M. HUNT: Mais ordinairement sur les concessions établies par secteurs. Tel que je vous l'ai dit auparavant, tous les camions font le transport dans les mêmes secteurs en même temps, parce qu'avec les systèmes modernes, aujourd'hui, avec les méthodes que nous avons, c'est trop dispendieux de disperser les camions dans un trop grand secteur. Ils sont tous au moins concentrés pour que les opérations aujourd'hui soient conçues pour être rentables. Ordinairement, le prix est établi par une distance moyenne dans un secteur.

M. DUFOUR: J'envisage cela de cette façon. Supposons que vous coupez 35,000 cordes de bois, par exemple, pour un « jobber ». La première corde au début d'un chantier de cinq ou six milles de superficie, est certainement moins dispendieuse que la dernière qu'on va chercher. Encore cette semaine, j'avais la version d'un camionneur qui a transporté personnellement l'hiver dernier 2,400 cordes de bois et le taux de son transport a été réparti à cinq milles de moins que la distance parcourue. Ce qui fait dix milles aller - retour à chaque voyage.

M. HUNT: M. Dufour, ordinairement dans une grande organisation, les mêmes camions transportent dans un secteur, ils sont tous payés le même prix. Si le bois est mesuré sur les boîtes tous les jours comme je vous l'avais dit avant, les forestiers, les entrepreneurs, la compagnie et les artisans sont tous payés au même salaire, ordinairement, cela est pour le secteur. Si c'est pour une place où le bois est mesuré d'avance, ordinairement, c'est par période de paye. Dans notre secteur, c'est par période de paye. La moyenne de prix est établie par période de paye, comme vous avez dit.

M. DUFOUR: La moyenne du chantier?

M. HUNT: C'est cela. Le nombre en moyenne de ce qu'ils charroient.

M. CROISETIERE: M. le Président...

M. HUNT: II y a aussi les taux d'échelle qui sont payés à tant la corde ou de FPM par mille. Tant pour le prix de base plus tant par mille.
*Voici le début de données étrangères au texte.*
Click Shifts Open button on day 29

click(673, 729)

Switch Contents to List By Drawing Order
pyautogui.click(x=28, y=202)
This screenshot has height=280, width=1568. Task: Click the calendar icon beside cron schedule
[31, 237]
M. DUFOUR: Ensuite, le taux établi pour le transport ne serait-il pas réparti d'après le pouvoir d'achat de la compagnie? Elle a l'avantage d'acheter une machine, par exemple un camion, avantage qu'un artisan n'a pas?
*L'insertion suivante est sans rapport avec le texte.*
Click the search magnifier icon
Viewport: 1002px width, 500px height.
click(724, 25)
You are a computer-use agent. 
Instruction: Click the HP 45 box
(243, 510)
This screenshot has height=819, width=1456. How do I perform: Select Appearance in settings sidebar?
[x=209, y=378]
M. HUNT: Non. Quand une estimation est faite pour un chantier, M. Dufour, elle est faite pour l'ensemble du chantier, et le prix est établi selon ce que le bois devrait coûter. C'est la même chose qu'acheter du bois. Il y a une limite.

M. DUFOUR: Je comprends qu'il y a une limite. Justement, l'artisan ne peut pas être capable de transporter au même coût que la compagnie lorsqu'elle achète un camion à 10 roues, qui coûterait $23,000 à un artisan; mais la compagnie a un pouvoir d'achat qui lui permet d'avoir le même camion à un prix pas mal inférieur. Si elle s'en tient au coût à la corde sur l'achat du camion et le transport, c'est entendu que l'artisan ne sera pas capable de faire le transport. Je pense que c'est là qu'est le joint du transport à la corde.

M. HUNT: Je crois qu'on devrait référer aussi un mémoire où on montre que les gains des artisans sont supérieurs à ceux des camionneurs des compagnies et des entrepreneurs.

M. DUFOUR: Oui, mais le nombre d'heures...

M. HUNT: Je suis d'accord, dans notre district...

M. DUFOUR: Mais le nombre d'heures est supérieur, aussi, c'est là qu'il faut s'entendre. Il ne faut pas oublier les heures, ils ne sont pas mesquins, les heures de nuit sont importantes.

M. HUNT: Ce n'est pas vrai, M. Dufour, dans notre district, comme je vous avais dit, la moyenne est de 9.2 sur un charroyage et l'autre, c'est 9.3.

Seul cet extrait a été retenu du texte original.